Becoming homeless
It is often said that all of us are only three things going wrong away from becoming homeless.
I found this to be true.
My mother was dying in the hospice. I was a single mum. I had returned to working full time after 13 weeks from giving birth to pay the bills.
The first half of my money went on childcare. A reminder was to pay rent and food and nappies and all the bills.
It was the coldest winter in 30 years when mum went into the hospice. Everything froze.
My pipes at home froze. I was at the hospital with my terminally ill mother.
While I was there the pipes burst and my house was flooded. This rendered me without a home.
I rented a house and continued to work, and pay the nursery and visit mum in the hospice. Mum died and my landlord evicted me. Landlords have a right to evict tenants with one months notice, not due to any fault., just if they choose to, for example to sell the house.

### [Task]
Pick up the personal account of becoming homeless and continue it from its last sentence. The data comes from a different source than the account above.

### [Data]
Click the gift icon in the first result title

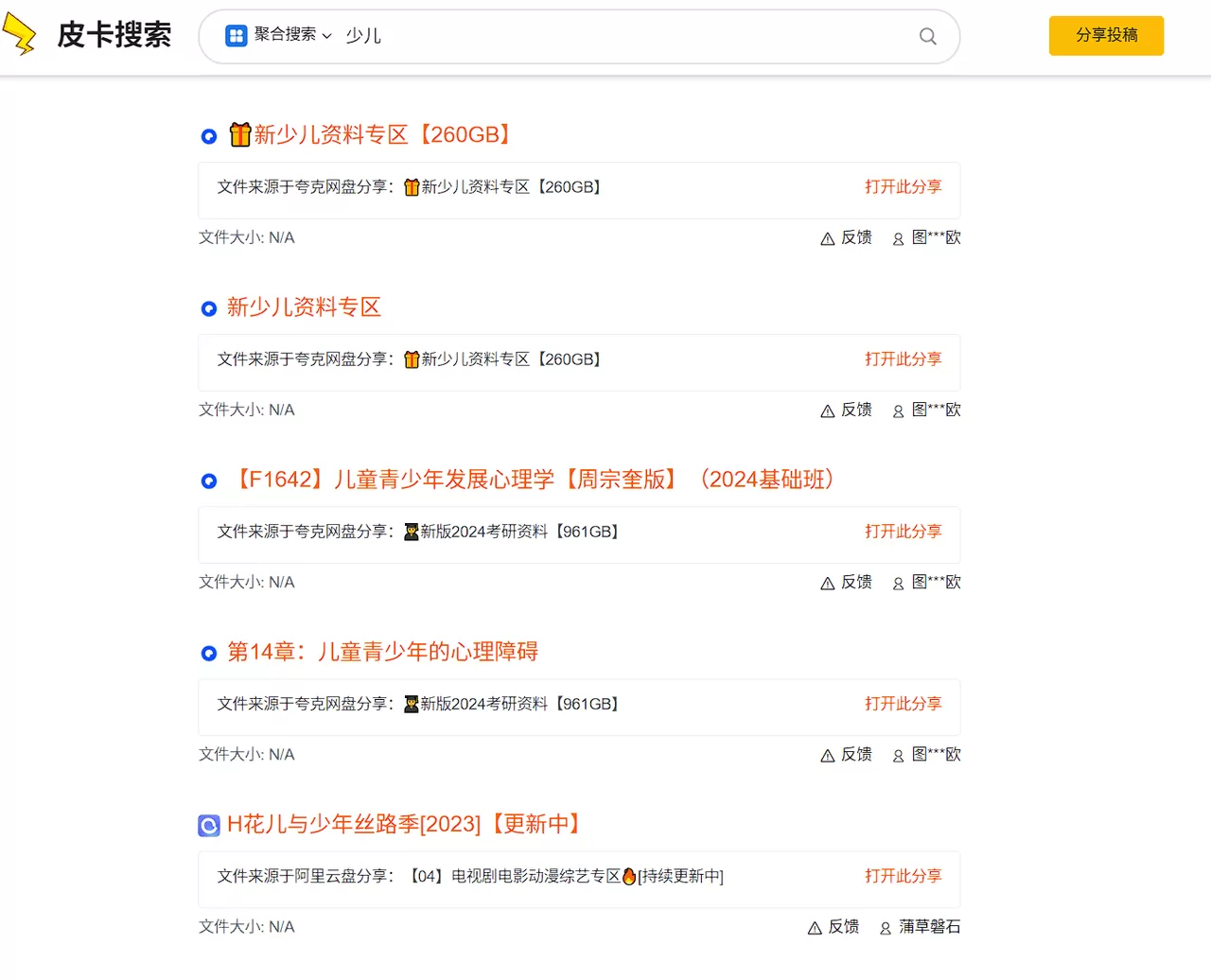tap(240, 134)
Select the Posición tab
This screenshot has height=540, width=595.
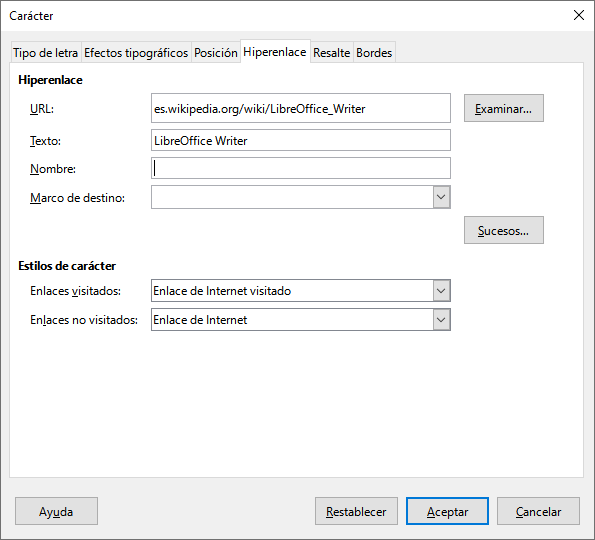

### [Response area]
This rendered me homeless. Mum had died in debt, including negative equity, so she had no property to sell so where she had lived was of course repossessed by the bank. My mother’s funeral cost me £5000.
So I was statutorily homeless with a one year old, a £5000 bill to pay for a funeral, and postnatal depression.
So, Three things - burst pipes, my mother dying in debt and the cost of a funeral, the cost of childcare taking half my money, postnatal depression and the landlord serving notice of eviction.
This is how ordinary people end up on the streets. people with jobs, education, people who have been paying their rent, paying their mortgage. Paying the nursery fees people who have always paid their taxes, their national insurance.